Although the motion has yet to pass, a spokesman for the union said that UCU was a “proud and unequivocal supporter of the rights of trans and non-binary people” and it “rejects wholeheartedly the attacks being launched on this community across the media and in government.” The spokesman added that the union would “not sit idly by whilst a culture war is stoked in order to question their [transgender people’s] existence.”

The motion also resolves that the congress should congratulate the University of Sussex branch of UCU for its “solidarity” with student protests against philosopher Kathleen Stock, after she was accused of transphobia due to her views on gender. Stock claimed the statement “end[ed] her career” at Sussex and later resigned.

Smith said that a lesbian feminist academic losing her job shouldn’t be celebrated and that the failure of the local UCU branch to support her right to participate in public policy debates about women’s rights “sets a destructive precedent.”

“Academic freedom is a foundational value of higher education, and free speech within the law is an essential prerequisite for democratic debate,” Smith said, adding that she felt trade unions were most effective when organizing on the broadest basis of common interest of the membership.

The founding of the Feminist Gender Equality Network, which opposes transphobia on campuses and more broadly, is also welcomed by the motion.

The co-founders of this network, Sally Hines, chair of sociology at the University of Sheffield, and Natacha Kennedy, lecturer in education at Goldsmiths, University of London, said they were “heartened” to see the “commitment to advancing the inclusion of trans and non-binary staff and students” because the “pushback” by gender-critical academics “makes trans and non-binary students vulnerable.”

“The UCU motion rightly underscores the importance of creating higher education cultures that are fully inclusive and safe spaces for work and learning for people of all genders,” they added.

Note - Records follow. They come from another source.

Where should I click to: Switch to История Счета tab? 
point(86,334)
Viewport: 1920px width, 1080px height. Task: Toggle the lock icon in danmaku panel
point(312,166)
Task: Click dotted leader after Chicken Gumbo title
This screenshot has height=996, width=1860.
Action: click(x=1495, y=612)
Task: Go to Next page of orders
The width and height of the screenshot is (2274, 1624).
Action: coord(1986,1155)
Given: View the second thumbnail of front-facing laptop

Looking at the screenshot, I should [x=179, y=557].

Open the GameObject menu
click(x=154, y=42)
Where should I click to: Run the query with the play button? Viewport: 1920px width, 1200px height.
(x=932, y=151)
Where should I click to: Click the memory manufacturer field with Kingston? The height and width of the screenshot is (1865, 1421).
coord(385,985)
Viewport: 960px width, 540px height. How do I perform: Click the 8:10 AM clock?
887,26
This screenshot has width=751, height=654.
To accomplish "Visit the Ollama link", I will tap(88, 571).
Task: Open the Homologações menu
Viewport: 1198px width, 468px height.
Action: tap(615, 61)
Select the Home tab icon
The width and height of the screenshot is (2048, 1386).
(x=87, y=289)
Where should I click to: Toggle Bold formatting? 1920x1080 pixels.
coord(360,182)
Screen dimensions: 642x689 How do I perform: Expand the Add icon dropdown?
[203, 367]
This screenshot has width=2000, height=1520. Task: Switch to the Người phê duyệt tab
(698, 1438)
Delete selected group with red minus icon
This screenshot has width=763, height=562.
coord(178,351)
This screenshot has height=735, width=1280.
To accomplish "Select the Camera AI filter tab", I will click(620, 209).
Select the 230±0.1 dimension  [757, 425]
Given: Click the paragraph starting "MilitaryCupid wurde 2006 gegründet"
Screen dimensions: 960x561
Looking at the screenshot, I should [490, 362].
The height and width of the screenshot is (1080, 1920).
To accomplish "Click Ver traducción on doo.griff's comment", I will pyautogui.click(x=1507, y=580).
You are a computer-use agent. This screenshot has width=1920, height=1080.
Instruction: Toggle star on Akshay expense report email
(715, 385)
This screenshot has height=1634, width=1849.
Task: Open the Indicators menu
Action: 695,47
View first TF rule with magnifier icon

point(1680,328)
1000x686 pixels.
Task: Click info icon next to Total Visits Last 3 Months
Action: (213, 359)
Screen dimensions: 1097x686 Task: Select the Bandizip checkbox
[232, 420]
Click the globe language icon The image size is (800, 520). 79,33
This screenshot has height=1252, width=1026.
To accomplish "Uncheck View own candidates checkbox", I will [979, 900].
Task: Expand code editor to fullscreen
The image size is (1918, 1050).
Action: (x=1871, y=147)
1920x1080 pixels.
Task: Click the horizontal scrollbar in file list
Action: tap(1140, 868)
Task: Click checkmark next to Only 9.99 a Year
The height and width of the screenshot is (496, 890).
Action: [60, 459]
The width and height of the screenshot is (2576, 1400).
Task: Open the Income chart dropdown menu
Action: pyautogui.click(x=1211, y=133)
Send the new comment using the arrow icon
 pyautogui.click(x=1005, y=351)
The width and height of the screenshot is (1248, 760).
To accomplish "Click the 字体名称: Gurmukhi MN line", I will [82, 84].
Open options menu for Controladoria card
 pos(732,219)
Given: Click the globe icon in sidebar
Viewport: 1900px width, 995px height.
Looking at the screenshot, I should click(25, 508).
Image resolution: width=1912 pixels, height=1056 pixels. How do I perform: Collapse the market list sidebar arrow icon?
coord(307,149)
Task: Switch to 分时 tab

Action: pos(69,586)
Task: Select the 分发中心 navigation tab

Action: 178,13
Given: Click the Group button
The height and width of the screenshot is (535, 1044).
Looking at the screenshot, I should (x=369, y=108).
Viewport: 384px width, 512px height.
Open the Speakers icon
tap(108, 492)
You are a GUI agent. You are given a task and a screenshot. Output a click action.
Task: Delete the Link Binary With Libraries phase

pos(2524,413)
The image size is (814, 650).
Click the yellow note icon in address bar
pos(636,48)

But Jo Phoenix, who is taking the Open University, her former employer, to an employment tribunal over claims it failed to protect her from harassment on campus because of her views on sex and gender, predicted that more academics like her would quit the union, as they no longer felt it served them, speculating that it was likely some could be considering starting an alternative union.

Phoenix, now professor of criminology at the University of Reading, said academic freedom was the “primary cornerstone” of what it was to be an academic and argued that it was a “sad and sorry” state of affairs that some within UCU seemed prepared—as she saw it—to sacrifice this, particularly at a time when “academics are under such attack generally and their conditions are deteriorating.”

“A trade union is meant to protect all its members’ working conditions, and this importantly includes freedom from harassment on the basis of one’s political beliefs,” she added.

The UCU spokesman said that “ministers and others should address the real problems in the sector” rather than “pretend that defending the rights of the most marginalized constitutes a threat.”

“We are clear that the defense of trans and non-binary people is central to improving the conditions of all staff and students in post-16 education, and look forward to UCU’s 2022 congress reaffirming this position,” he added.